My 20’s have been a roller coaster. I’ve done more than I could have dreamed of by way of internal growth. I’ve accepted that I am in control of my life; I control my thoughts, I control my actions. This being said I can’t help but to feel a little inadequate in my achievements at 29. I do not have wild stories of travel, I am not married, I don’t own a home, I do not have children or a wonderful career. By today’s standards I am pretty undistinguished. But I don’t feel this way. I have worked so hard my whole life, I’m the real life version of the little train that could; I’ve consistently been a top performer at whatever I put my mind to.. my job, my studies, my volunteering. I’ve stayed out of trouble (for the most part) but that doesn’t always produce the desired result because we’re not all dealt the same hand.

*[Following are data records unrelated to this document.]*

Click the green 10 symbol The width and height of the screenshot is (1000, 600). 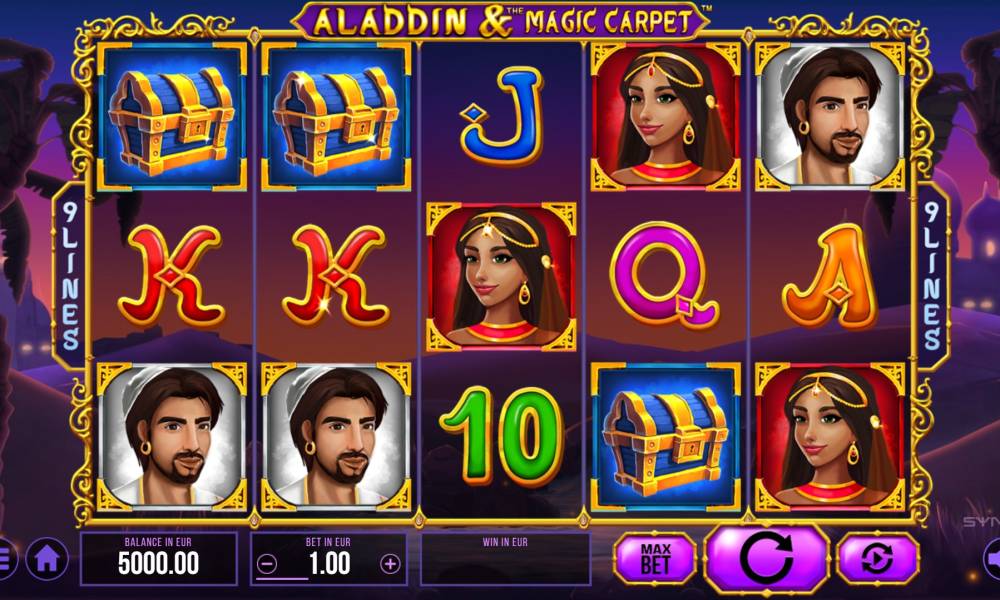pos(502,435)
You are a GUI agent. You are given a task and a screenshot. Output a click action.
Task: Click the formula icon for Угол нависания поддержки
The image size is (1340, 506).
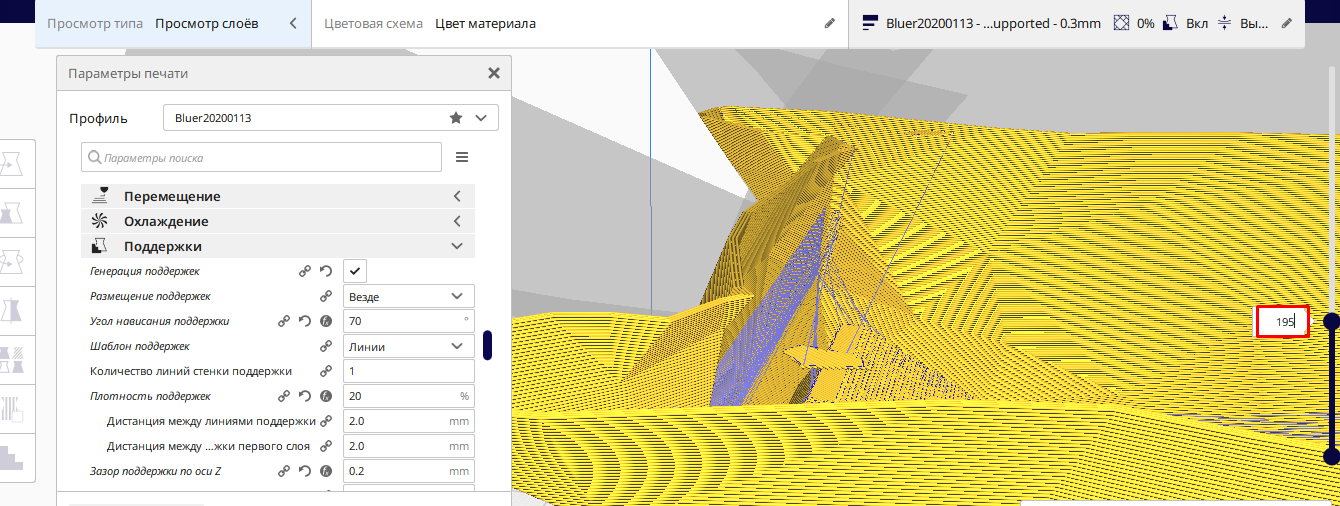click(325, 321)
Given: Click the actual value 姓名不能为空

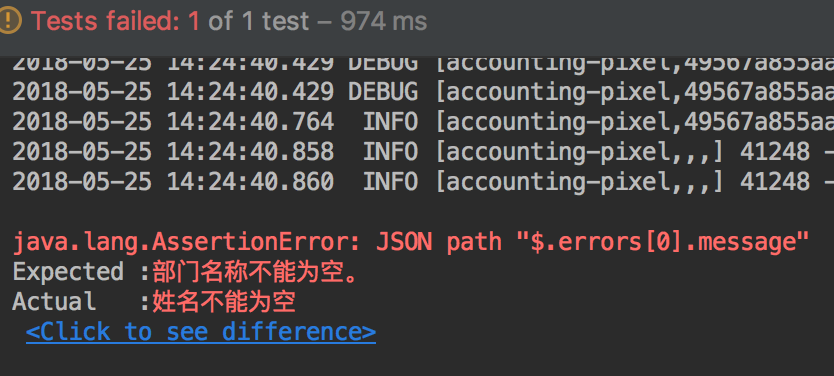Looking at the screenshot, I should click(224, 302).
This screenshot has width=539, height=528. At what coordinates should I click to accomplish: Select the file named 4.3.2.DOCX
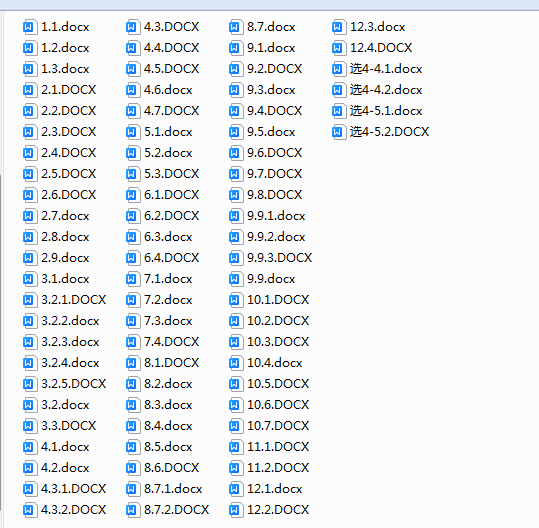pyautogui.click(x=74, y=509)

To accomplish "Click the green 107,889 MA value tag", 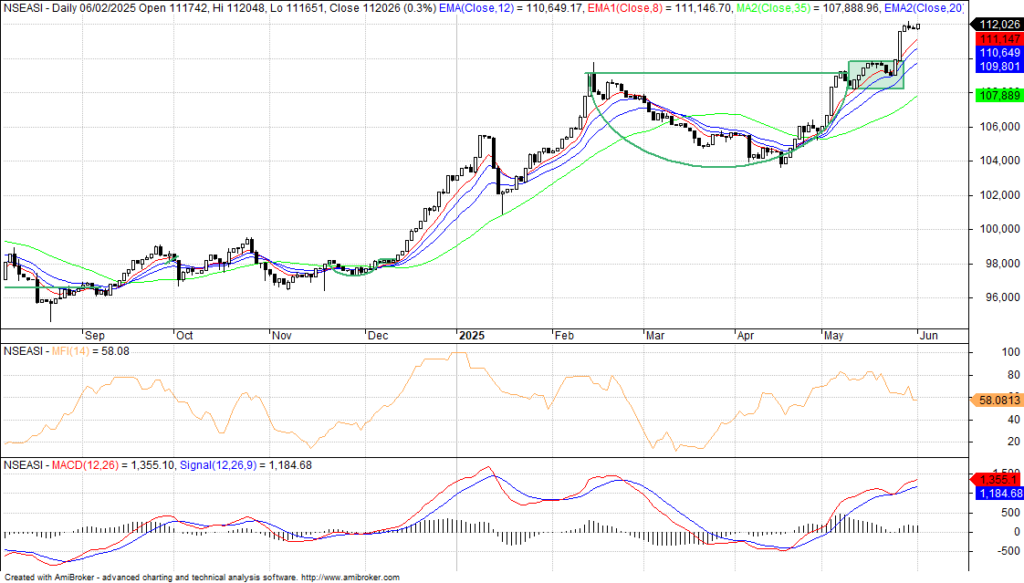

I have been provided with a body full of opportunities beginning with the delayed diagnosis of a learning disability, progressing in to hypothyroidism compounded with anxiety and I am now being tested for adrenal fatigue among other possibilities. I have been struggling with my health for the better part of a decade and I’m here to publish my story in hopes that I can give hope to others going through something similar. Deep down I hope that this story of mine catches on and that it inspires our young doctors to question why they are not being taught more about the thyroid and adrenal glands. To inspire our researchers to put time, money and effort into something that has been recognised by other first world countries as a treatable illness. I question why something so vital is provided so little consideration by our health services? I may look healthy and through standard medical testing they cannot diagnose me, but they have acknowledging my symptoms as real and have tried to treat me with the little knowledge they have. The struggle and pain I go through almost every day is incomprehensible yet without spending a small fortune for a private doctor (whom I adore) there was no hope for healing. I’m lucky to have found her and to be able to afford her premium. But the fear behind the pain, the confusion, the hopelessness that I have felt deserves attention because I’m confident that I am not the only one going through this. And so here I am ready to share with you my intimate journey with hypothyroidism and the possibility of adrenal fatigue.